Dearing plenary session at Language World

Posted by Tom Roper on March 13, 2007

Language World, the Association for Langauge Learning’s conference and exhibition will include a plenary session at which Lord Dearing and Lid King will speak about the Dearing Review. The ALL site doesn’t let me link directly to the conference pages. The best I can find is the events page: http://www.all-languages.org.uk/events.asp
Lord Dearing and Lid King will outline the major recommendations and changes which
spring from the Review and also answer questions from delegates about the
issues which preoccupy them.
The conference takes place in Oxford from 30-31 March.

Posted in dearing, modern languages, schools | Leave a Comment »

Bonjour Brighton

Posted by Tom Roper on March 13, 2007

Bonjour Brighton, a new Francophone magazine for people in Brighton, will publish its first issue in May.

Posted in brighton, french | 1 Comment »

Guardian on decline of modern languages in higher education

Posted by Tom Roper on March 13, 2007

Today’s Guardian has a major feature analysing the decline in modern languge teaching in British universities.

Posted in french, german, italian, languages, modern languages, spanish, universities | Leave a Comment »

Blogs in EL Gazette

Posted by Tom Roper on March 12, 2007

The latest issue of EL Gazette contains a piece on blogs, which discusses, among other things, the controversial Sandy’s UK TEFL blog, strapline: “Dishing the dirt on Britain’s tacky TEFL trade…”, http://feedbackfrombarney.blogspot.com/, where an EFL teacher uses a blog to give feedback to students, An ELTNotebook, Blog-EFL, Eric Baber’s blog, TEFLlogue and a meta blog using SuprGlu that brings together feeds from a number of EFL blogs, though the URL quoted in the article gives an incorrect hyphen.

The article is not available on EL Gazette’s website and an attempt to use the search button returns a message saying “ELGazette Search Engine is Coming soon“…a curious use of upper case.

Posted in blogs, EFL | 3 Comments »

Dearing review: press coverage

Posted by Tom Roper on March 12, 2007

Times: Call for easier exams as GCSE pupils shun ‘difficult’ languages
Independent: Languages are the hardest GCSEs, research finds
Guardian: ‘Too hard’ modern language GCSEs may be made easier

Posted in dearing, modern languages, schools | Leave a Comment »

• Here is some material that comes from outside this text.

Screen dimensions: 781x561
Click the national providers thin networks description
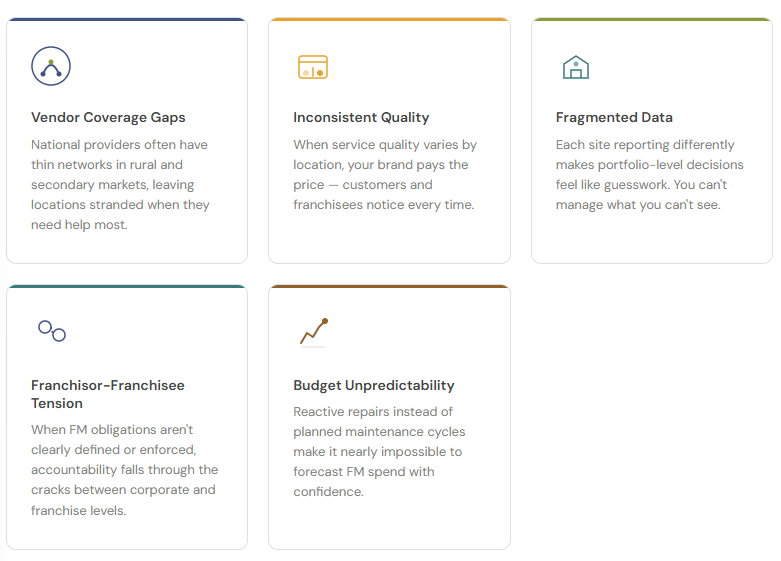click(120, 185)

Dearing review: recommendations

Posted by Tom Roper on March 12, 2007

Here are the recommendations of the Dearing review of modern languages teaching, filleted from the text of the report, and enhanced with links where possible:

  • “We confirm our earlier recommendation to increase the number of schools having languages as a specialism to 400″
  • “…we recommend that the additional financial support for specialist language colleges to support key elements of the National Languages Strategy should be continued (currently some £8m a year) with appropriate increase as the number of colleges increases”
  • “We recommend that you closely monitor the plans made by schools to achieve this” [increasing numbers taking languages in year 10 to 50 per cent to 90 per cent-TR]
  • “We further recommend you make clear that you are prepared, if the decline is not halted and turned around within a reasonable timeframe, to return languages to the statutory curriculum”
  • “We are advised by the HEFC(E) that for an additional £3m over four years the scheme could be given national coverage. We recommend that this additional funding is provided for this scheme and invite the HEFC(E) to undertake it”
  • “In our consultation report we accordingly proposed that the Department for Education and Skills should develop a continuing programme to promote languages focussing on events like the Beijing Olympics of 2008, the 2012 London Olympic Games and other major international events such as the Rugby World Cup in France in 2007 and the European Football Cup in 2008. At local level, Local Authorities could be encouraged to promote interest in local schools in towns overseas with which they have twinning arrangements, and promote contact at school level through communication technology and exchange visits. […] We now confirm those recommendations”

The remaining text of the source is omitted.